Now, my leg was singing Ervenzian opera, and my head felt like somebody’d replaced the bones with iron, and there were all kinds of bruises I was only starting to feel. But my body still remembered how knife fights worked, and Church Door didn’t look like he was planning so much on fighting as just cutting. His fucking mistake.

I dodged his first swing at me, and that made the bastard laugh. Be laughing out the other side of your face in a minute, I thought, but I knew I had to end this quick, before he either got bored or realized he was outclassed and called his goons in again to hold me down.

So the next swing I dodged inside instead of out, jammed his wrist, got the knife, and drove it back between my own elbow and side and into his gut. I rolled myself clear because jumping would have been just begging for my leg to take me down. Up on my feet again, turned around, and Church Door was staring at me with this look on his face that said plain as daylight how that wasn’t what was supposed to happen. Then his knees buckled and he pitched forward, driving the knife further into his belly with his own weight. If he wasn’t dead now, he would be soon.

I looked around at the five goons. They were staring at me like a bunch of cows, but at least it didn’t look like none of them were getting any bright ideas.

I said, slow and careful, “I ain’t got no fight with the rest of y’all. ‘Less you make me.”

After a second, the one called Griff, the one who’d given Church Door his knife, shook his head.

“Good. And the law don’t hear about the body, right?”

One of the others spat. “Law don’t give a shit.”

“Okay. Then I’m gonna leave and you ain’t gonna follow me and we ain’t ever gonna see each other again. Okay?”

This time they all nodded. I backed to the door, slow and careful, and they stood there and watched me go. Like cows.

I slammed the door shut behind me and set off north, wishing like fuck that I could run.

Felix

The Pig-whistle had seen better days, but the rooms were large, clean, and comfortable. Their rates were reasonable, though sadly not reasonable enough that Mildmay and I could afford separate rooms. Arakhne’s funds seemed to be plentiful; she bespoke a room for herself under the name Phaëthon Yarth and then followed me up to the room Mildmay and I would share.

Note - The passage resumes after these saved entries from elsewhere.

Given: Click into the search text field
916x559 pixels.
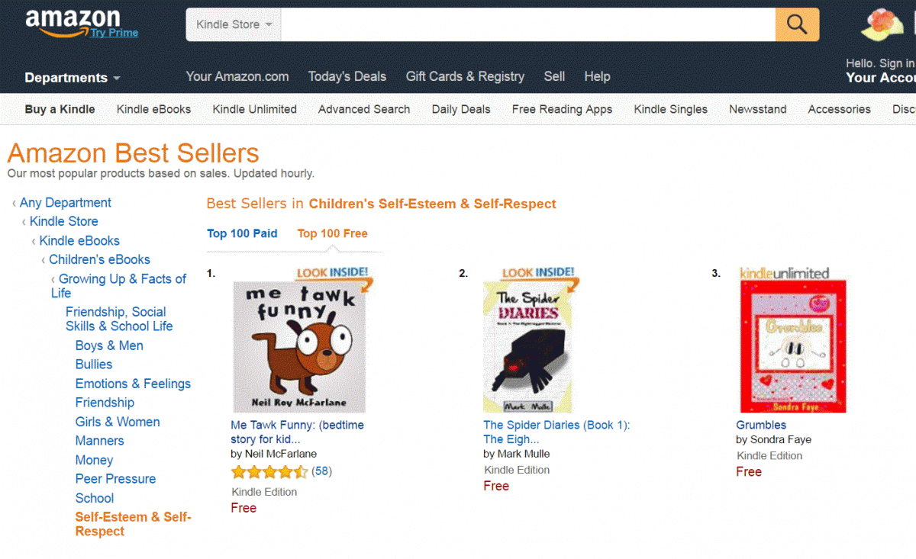Looking at the screenshot, I should pos(527,24).
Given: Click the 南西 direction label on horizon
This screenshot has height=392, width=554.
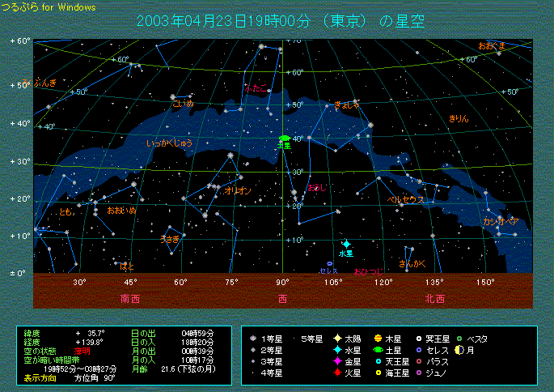Looking at the screenshot, I should [129, 298].
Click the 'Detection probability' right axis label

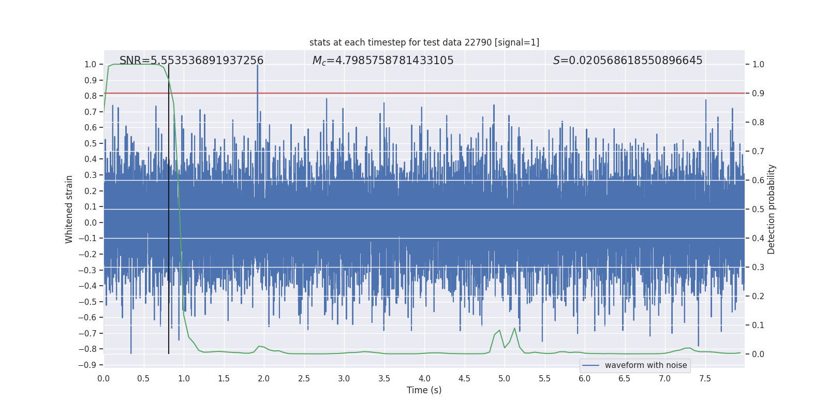point(771,209)
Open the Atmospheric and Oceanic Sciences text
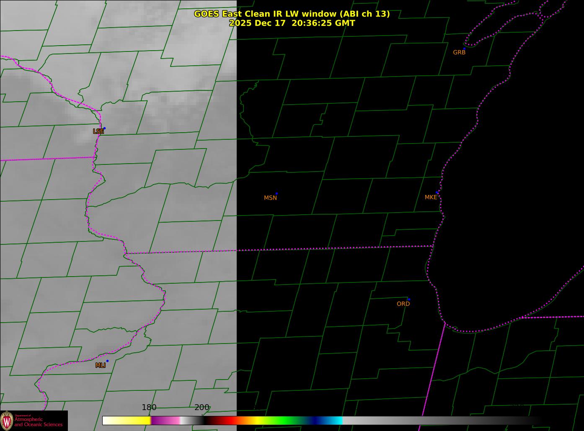The width and height of the screenshot is (584, 431). (38, 422)
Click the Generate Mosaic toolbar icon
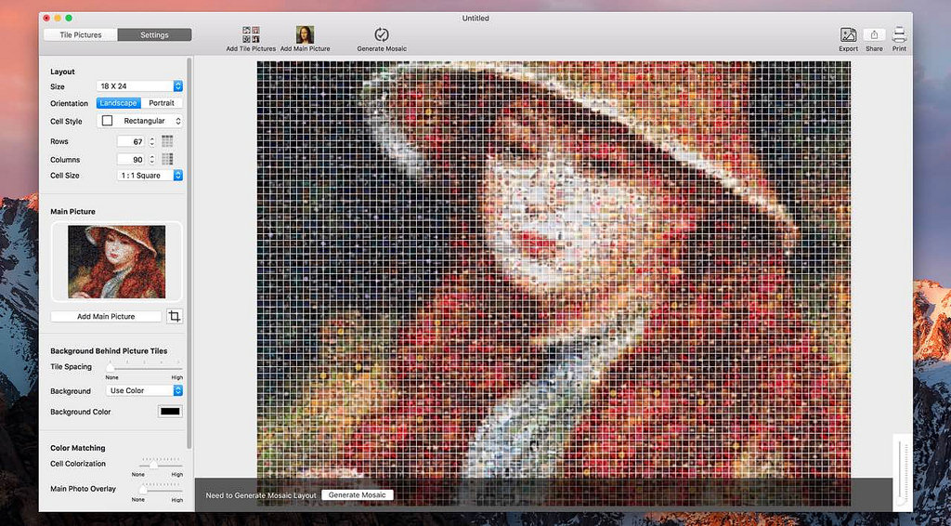Viewport: 951px width, 526px height. [382, 34]
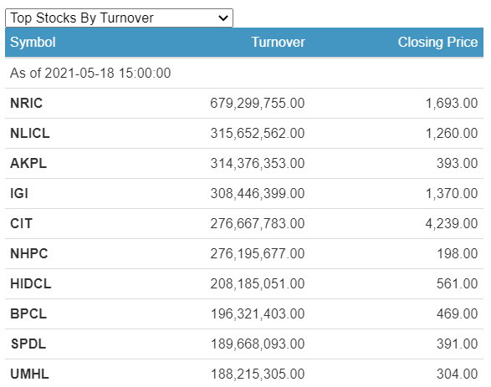
Task: Open the NLICL stock symbol
Action: pyautogui.click(x=30, y=133)

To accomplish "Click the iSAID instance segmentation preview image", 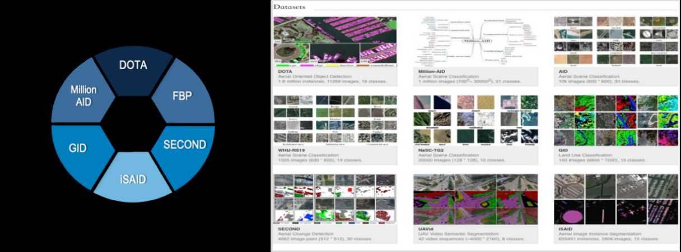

I longed with all my heart to tell her to go away, longed to have the chance to do more than merely check that my rings were all in their case, all unharmed, but she was still wide-eyed and skittish, and it was clear I would have had to use force to get her on the other side of the door.

I took my shoes off and lay down. She perched on the chair by the window and kept an anxious watch on the street. She tried once or twice to engage me in conversation, but I pretended to be sleepy and she gave up, only sighing deeply from time to time to remind me of the burdens under which she labored.